SELECTED EXTRACT:
However, impact (or impulse = force X time) and the area over which it is spread are more important than energy or force alone, though related. The impact applied to the tissues struck and the vulnerability of those tissues to that impact seem to be important factors in strike efficacy.

I participated in a physics of martial arts email list for a time. I quit when it became apparent that: the physical quantities involved are very difficult to measure, the physical systems involved are exceedingly complex, too many assumptions were needed to reach any difinitive appearing answers, physiology and psychology are too important for physics alone to yeild answers a fighter can actually use.

For example all of these may stop a fight in one blow: high force blow to the correct part of the head (you want high leverage against limited muscular strength), moderate force blow to the nose causing reflex eye closure, mild to moderate force blow in the right direction to the knee, low to moderate force to the proper areas of the throat. One could go on, but the point is that the art of getting the right blow to the right target at the right time is what is useful.

Overgeneralizing to emphasize the point, Boxing is an art which involves high force blows to limited targets, Taiji (as a fighting art) involves multiple lower force blows to a higher number of highly selected targets of physiologic import. Both work. The art is more important than the physics as each was developed by experiment in the real world which involves systems of such high complexity that they defy rigorous analysis (too many variables).

Learn your art. When martial artists talk about science they are often full of bulltwinkies. When good martial artists talk of fighting they more often know whereof they speak.

SUPPLIED INFORMATION:
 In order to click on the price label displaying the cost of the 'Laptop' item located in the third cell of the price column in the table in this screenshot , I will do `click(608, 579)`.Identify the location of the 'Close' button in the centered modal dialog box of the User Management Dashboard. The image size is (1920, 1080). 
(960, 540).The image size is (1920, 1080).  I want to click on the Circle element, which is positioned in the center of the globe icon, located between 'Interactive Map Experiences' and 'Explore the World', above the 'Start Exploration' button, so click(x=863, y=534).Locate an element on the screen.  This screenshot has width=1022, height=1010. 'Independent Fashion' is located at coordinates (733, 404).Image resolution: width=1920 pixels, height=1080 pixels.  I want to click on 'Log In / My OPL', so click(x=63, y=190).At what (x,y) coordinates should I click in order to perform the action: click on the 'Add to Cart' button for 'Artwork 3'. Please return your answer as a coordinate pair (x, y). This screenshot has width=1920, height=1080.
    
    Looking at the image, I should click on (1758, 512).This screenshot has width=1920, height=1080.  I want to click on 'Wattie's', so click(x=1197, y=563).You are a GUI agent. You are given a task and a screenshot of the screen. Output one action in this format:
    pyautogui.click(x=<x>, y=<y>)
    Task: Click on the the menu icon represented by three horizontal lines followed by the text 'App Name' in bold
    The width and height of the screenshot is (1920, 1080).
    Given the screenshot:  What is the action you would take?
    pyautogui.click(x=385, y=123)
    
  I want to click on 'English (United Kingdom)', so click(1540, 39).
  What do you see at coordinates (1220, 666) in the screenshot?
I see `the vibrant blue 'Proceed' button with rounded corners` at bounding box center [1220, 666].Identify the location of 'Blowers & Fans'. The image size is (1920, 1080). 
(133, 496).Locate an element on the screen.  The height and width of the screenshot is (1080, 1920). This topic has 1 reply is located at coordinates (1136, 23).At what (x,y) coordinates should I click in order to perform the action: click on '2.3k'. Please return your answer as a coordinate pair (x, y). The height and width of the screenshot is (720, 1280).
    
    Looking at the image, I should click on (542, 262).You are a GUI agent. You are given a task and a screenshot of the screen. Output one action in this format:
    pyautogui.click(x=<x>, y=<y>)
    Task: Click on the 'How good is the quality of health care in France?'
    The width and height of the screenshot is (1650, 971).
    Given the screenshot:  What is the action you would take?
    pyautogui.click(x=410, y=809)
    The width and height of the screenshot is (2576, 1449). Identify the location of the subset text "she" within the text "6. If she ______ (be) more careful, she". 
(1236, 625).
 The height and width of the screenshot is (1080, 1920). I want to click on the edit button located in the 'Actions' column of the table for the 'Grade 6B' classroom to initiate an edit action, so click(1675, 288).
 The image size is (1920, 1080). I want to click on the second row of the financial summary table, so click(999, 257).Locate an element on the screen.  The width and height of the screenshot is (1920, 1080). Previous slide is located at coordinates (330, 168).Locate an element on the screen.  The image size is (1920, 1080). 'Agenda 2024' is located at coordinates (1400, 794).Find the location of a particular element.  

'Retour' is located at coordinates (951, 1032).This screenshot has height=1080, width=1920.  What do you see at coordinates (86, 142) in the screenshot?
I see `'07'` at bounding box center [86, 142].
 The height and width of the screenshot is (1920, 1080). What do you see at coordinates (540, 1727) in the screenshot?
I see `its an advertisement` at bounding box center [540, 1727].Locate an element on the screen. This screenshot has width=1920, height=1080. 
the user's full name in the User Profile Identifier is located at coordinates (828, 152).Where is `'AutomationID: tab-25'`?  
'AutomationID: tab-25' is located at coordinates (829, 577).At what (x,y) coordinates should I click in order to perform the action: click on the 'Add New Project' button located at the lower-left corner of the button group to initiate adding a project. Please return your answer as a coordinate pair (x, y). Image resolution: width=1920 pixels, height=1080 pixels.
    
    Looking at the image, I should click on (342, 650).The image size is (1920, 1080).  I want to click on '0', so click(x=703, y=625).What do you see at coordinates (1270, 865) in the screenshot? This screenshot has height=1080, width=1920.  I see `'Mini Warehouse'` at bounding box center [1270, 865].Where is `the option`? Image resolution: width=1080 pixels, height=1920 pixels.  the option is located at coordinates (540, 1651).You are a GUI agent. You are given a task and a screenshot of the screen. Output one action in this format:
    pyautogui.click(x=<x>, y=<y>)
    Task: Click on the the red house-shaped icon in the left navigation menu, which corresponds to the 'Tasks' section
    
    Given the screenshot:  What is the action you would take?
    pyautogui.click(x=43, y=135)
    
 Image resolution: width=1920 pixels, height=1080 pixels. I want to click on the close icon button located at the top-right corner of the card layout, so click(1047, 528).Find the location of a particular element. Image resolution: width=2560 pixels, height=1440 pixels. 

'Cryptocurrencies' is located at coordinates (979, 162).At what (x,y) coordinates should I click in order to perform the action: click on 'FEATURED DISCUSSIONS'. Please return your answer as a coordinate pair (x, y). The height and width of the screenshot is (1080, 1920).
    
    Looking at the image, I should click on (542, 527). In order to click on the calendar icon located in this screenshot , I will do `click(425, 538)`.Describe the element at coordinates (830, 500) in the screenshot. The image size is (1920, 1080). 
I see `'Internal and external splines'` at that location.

PROBLEM TO SOLVE: According to the passage on the physics of martial arts, what does Taiji involve as a fighting art? The listing plays no part in what follows.

RESPONSE TO THE TASK: Multiple lower force blows to a higher number of highly selected targets of physiologic import.